### DATI FORNITI
..............................
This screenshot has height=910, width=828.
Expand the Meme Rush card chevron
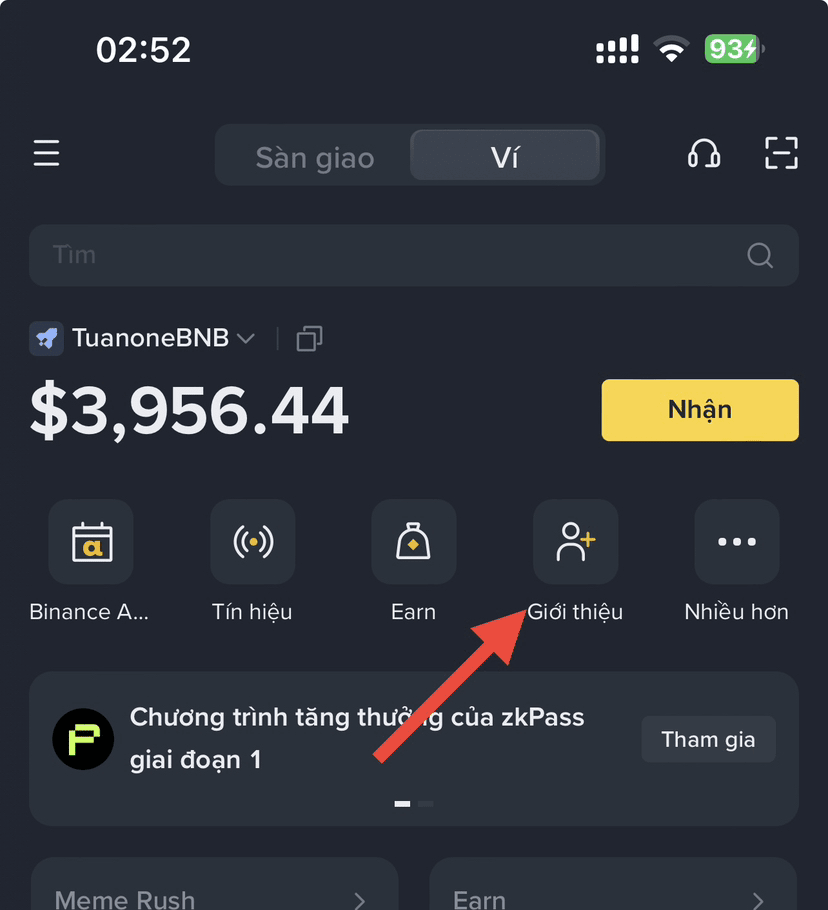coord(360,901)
..............................
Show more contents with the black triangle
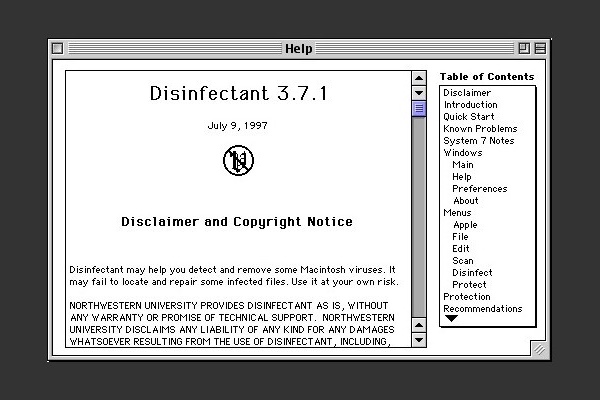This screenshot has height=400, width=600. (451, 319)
..............................
### SU COSA LAVORARE
Riscrivi le righe tra quella che contiene "This screenshot has height=910, width=828." e quella che contiene "coord(360,901)", entrambe incluse, sostituendo "chevron" con "arrow" e lasciando invariato tutto il resto. Ometti le immagini dalla risposta.

### RISULTATO ATTESO
This screenshot has height=910, width=828.
Expand the Meme Rush card arrow
coord(360,901)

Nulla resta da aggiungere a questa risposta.